Pour l’Initiative, impossible de compter sur l’unique bonne volonté des entreprises, d’autant que l’affaire Pegasus survient au lendemain du lancement d’un pacte ne présentant que des mesures purement volontaires. «Quelle cruelle ironie!», ne manque pas de commenter Jean-Louis Zeien, rappelant que seule une loi contraignante permettra aux victimes de ces violations de saisir la justice au Grand-Duché.
Si une telle loi existait au Luxembourg, «l’analyse des risques liés à ces entreprises pourrait être effectuée et s’ensuivrait une réponse au risque identifié. Les entreprises devraient aussi rendre publiquement compte de leurs performances et en cas de responsabilité avérée de violations des droits humains, les victimes pourraient obtenir réparation», résume Jean-Louis Zeien, qui balaie d’un revers de main les risques de voir les entreprises quitter le pays avec l’entrée en vigueur d’une loi sur le devoir de vigilance. «Ce sont des fantaisies. Que ce soit en France, où la loi existe depuis 2017 et où sept procès sur le devoir de vigilance sont actuellement en cours, ou aux Pays-Bas, où vient d’être adoptée une loi contre le travail des enfants, aucune entreprise n’a quitté ou annoncé quitter le pays en raison d’une telle législation.»

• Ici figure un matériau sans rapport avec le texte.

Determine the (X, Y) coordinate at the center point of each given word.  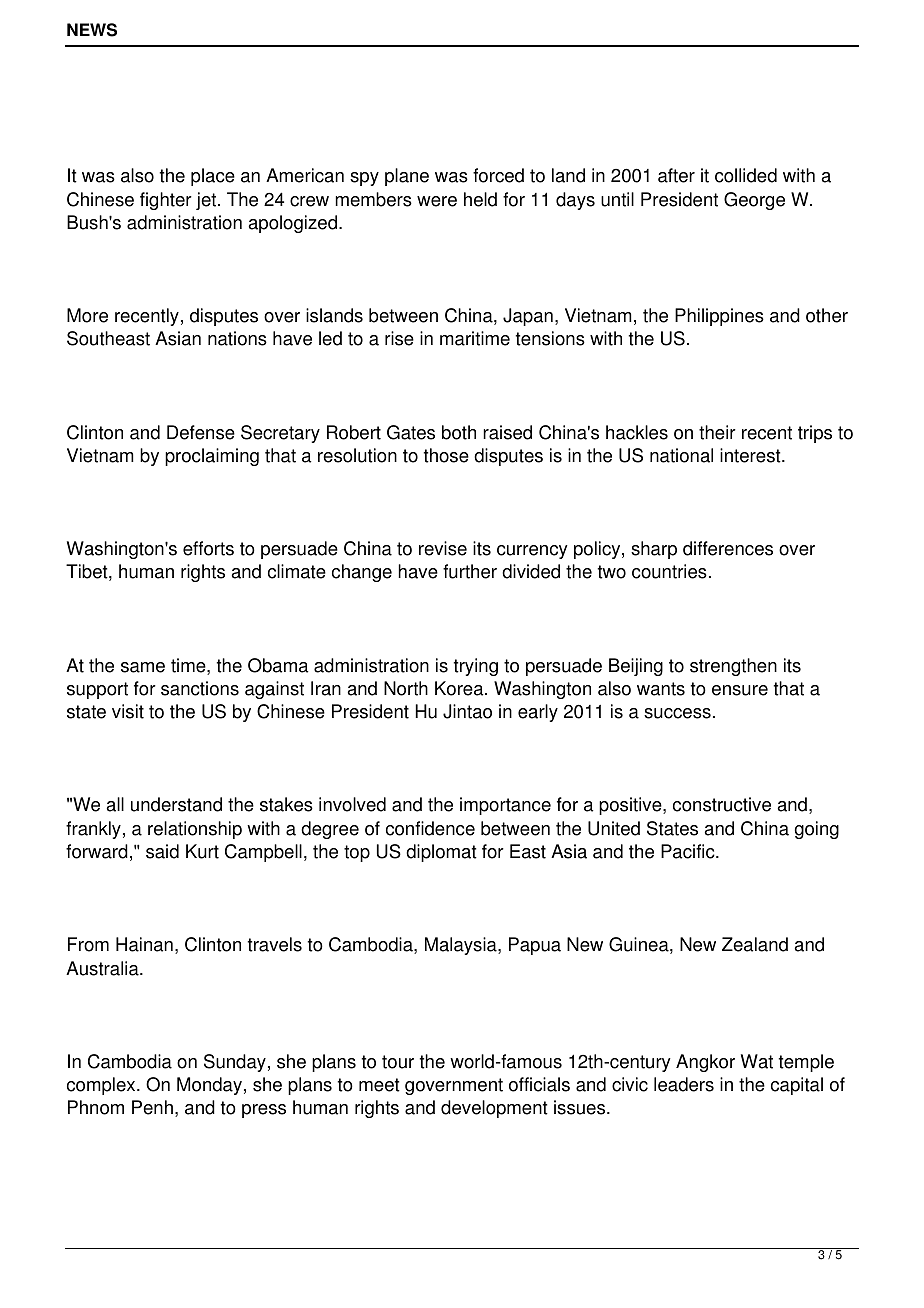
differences (728, 548)
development (494, 1109)
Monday (209, 1086)
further (470, 571)
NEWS (92, 30)
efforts (208, 548)
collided (746, 175)
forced (498, 175)
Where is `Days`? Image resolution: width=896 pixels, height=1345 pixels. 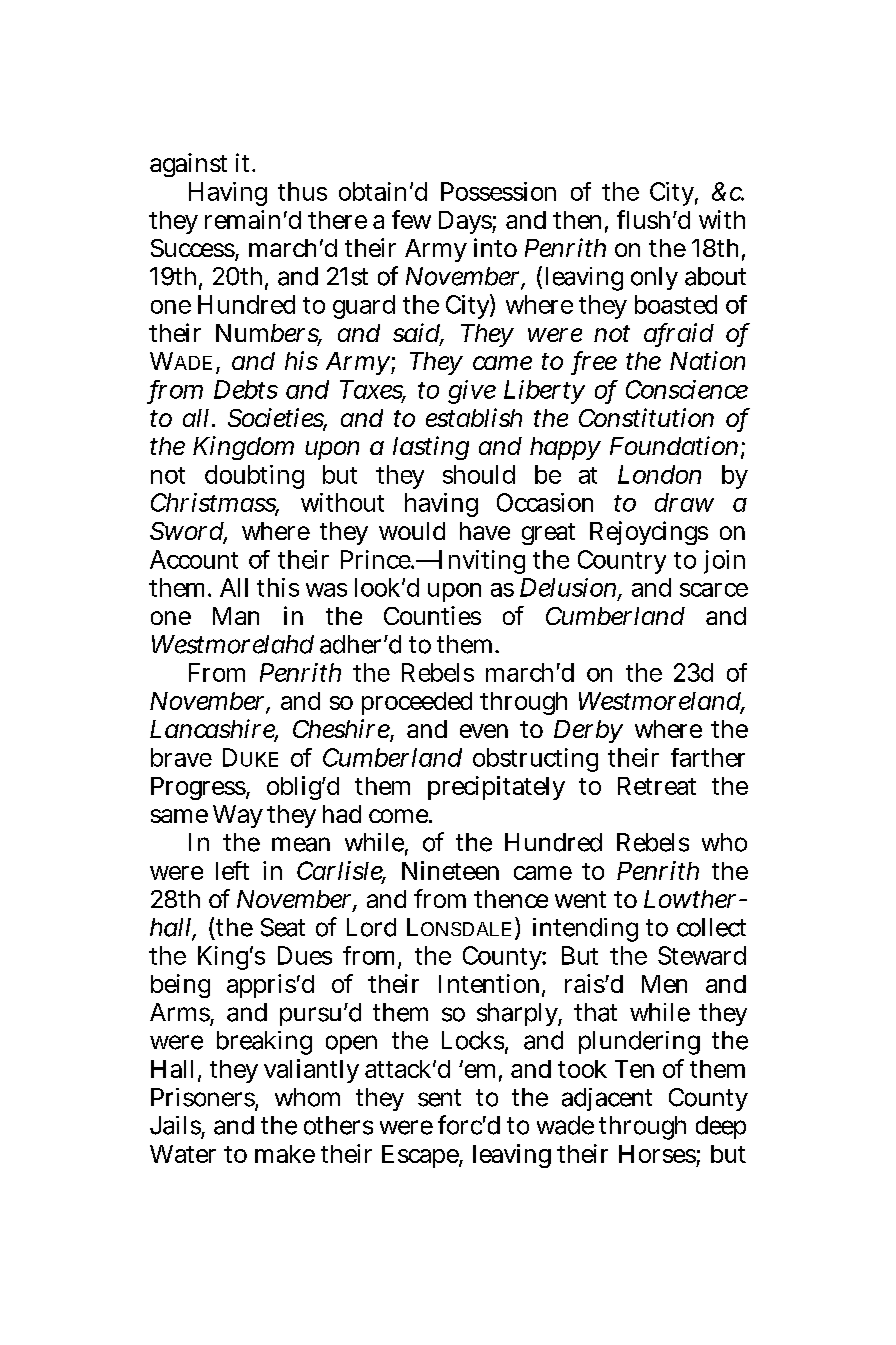 Days is located at coordinates (465, 222).
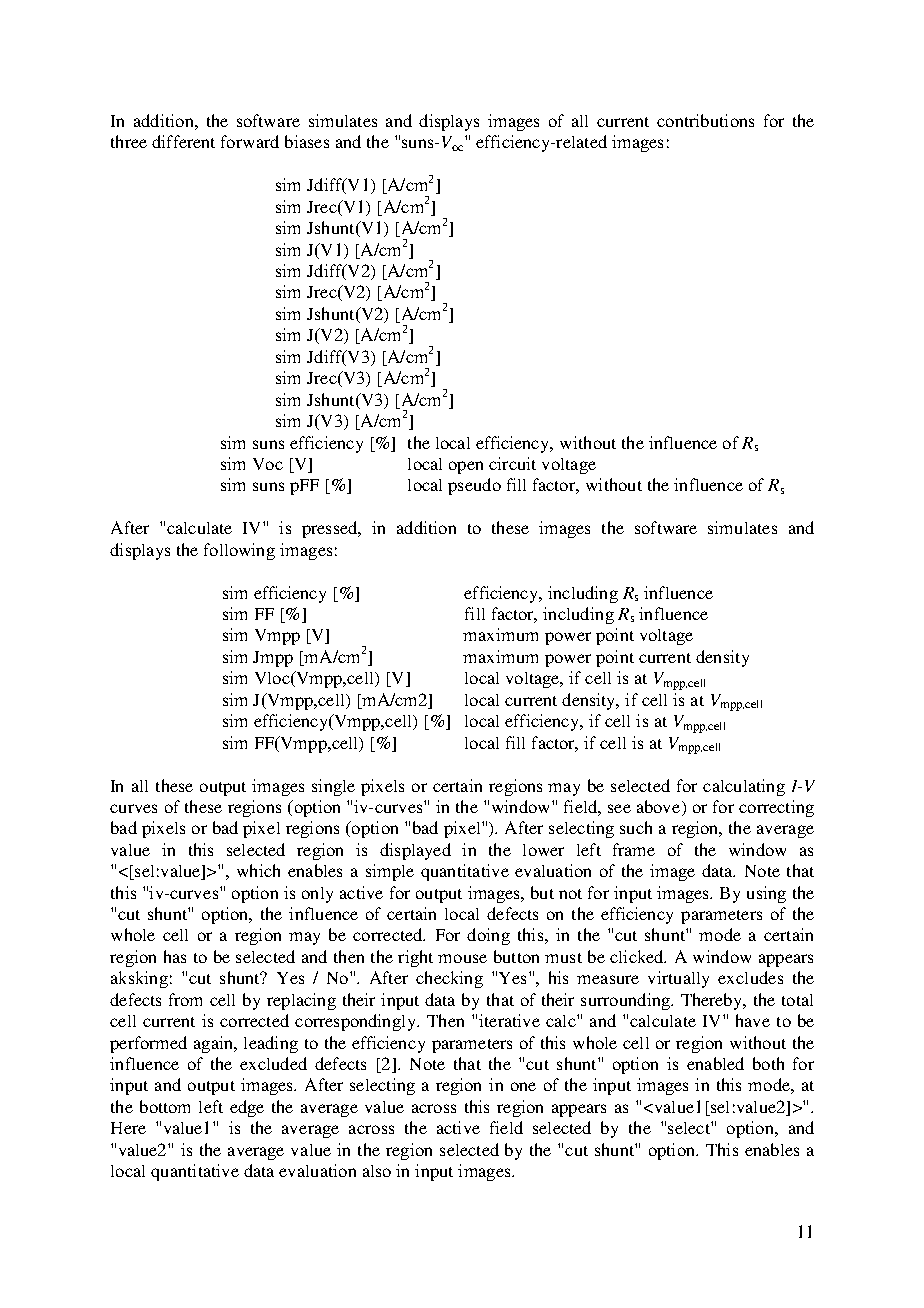 The width and height of the page is (924, 1308). What do you see at coordinates (488, 936) in the page?
I see `doing` at bounding box center [488, 936].
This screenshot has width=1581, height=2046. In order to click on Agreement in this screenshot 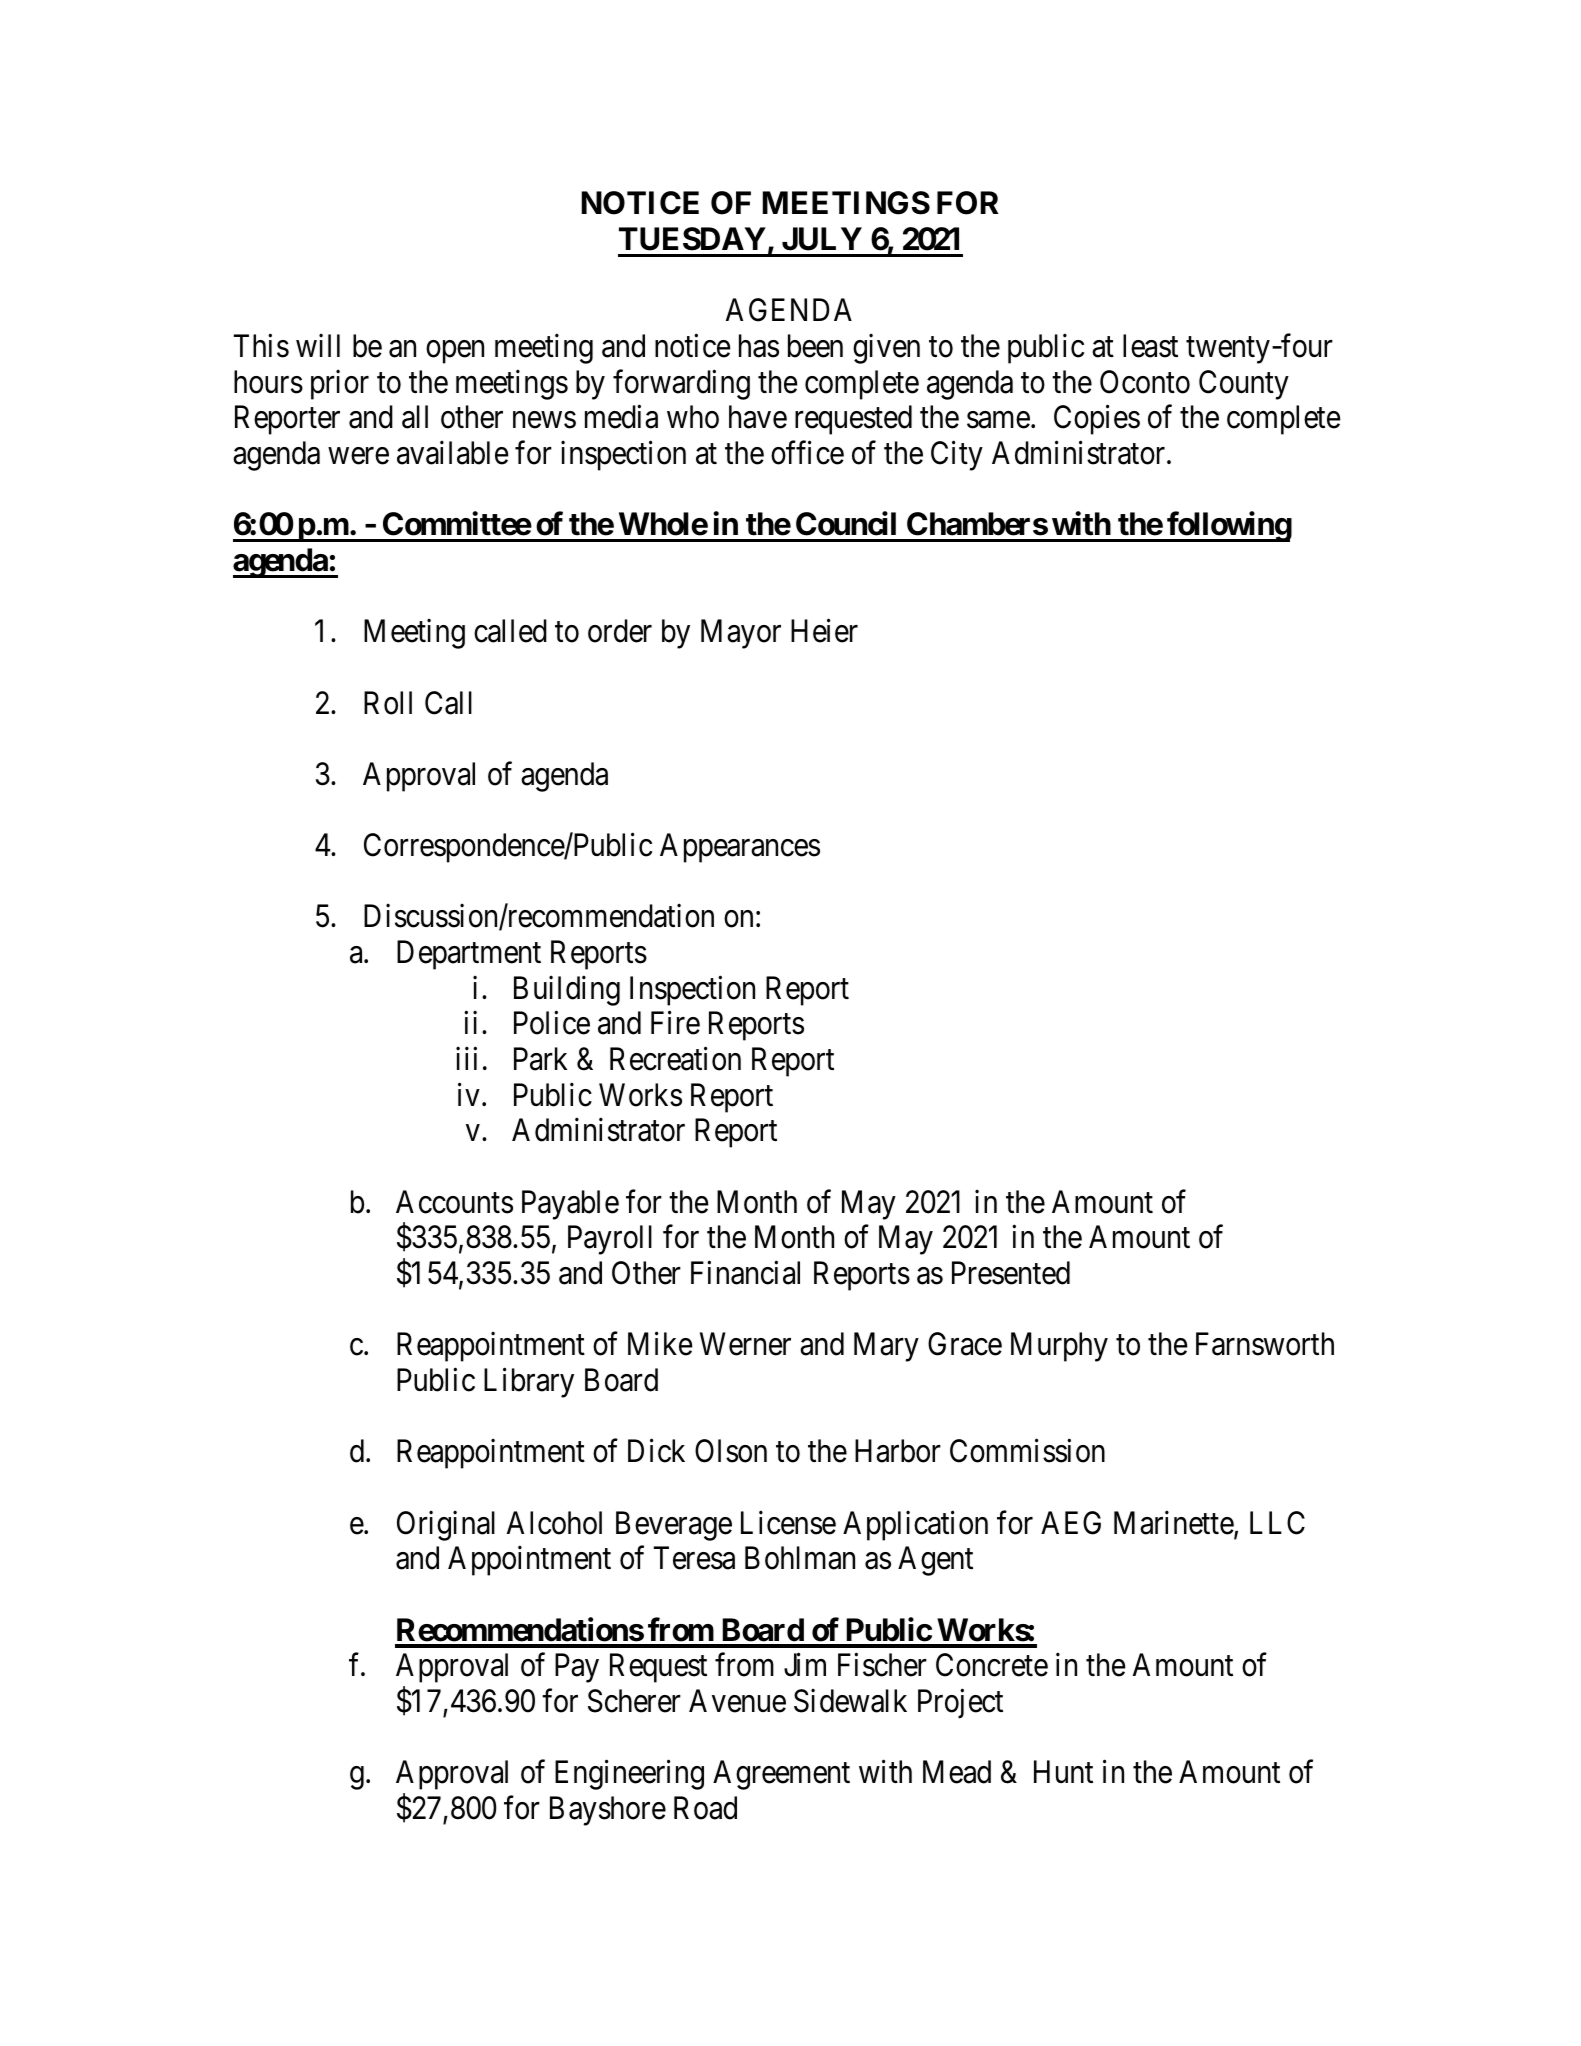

Une étude menée par le Dr Basak Baglayan de l’université du Luxembourg, publiée fin avril et disponible sur le site du ministère des Affaires étrangères, estime même qu’une telle loi pourrait au contraire s’avérer bénéfique pour les entreprises respectueuses du droit (lire notre édition du 05/05/2021). Dans la foulée de cette publication, un groupe de travail interministériel a d’ailleurs été créé pour explorer la possibilité de légiférer. Il devrait présenter ses conclusions cette année.
«L’Organisation internationale du travail et l’Unicef ont récemment révélé que le nombre d’enfants victimes du travail des enfants s’élève à 160 millions dans le monde et 9 millions supplémentaires sont en danger à cause de la pandémie, rappelle le président de Fairtrade Lëtzebuerg. Comment ignorer cela et continuer à plaider pour une démarche uniquement volontaire? C’est incompréhensible pour moi que des associations patronales s’obstinent à bloquer l’avancée d’une telle législation. Car in fine, agir de la sorte, c’est empêcher que des violations commises à l’égard de femmes, d’hommes et d’enfants ainsi que des atteintes à l’environnement puissent cesser.»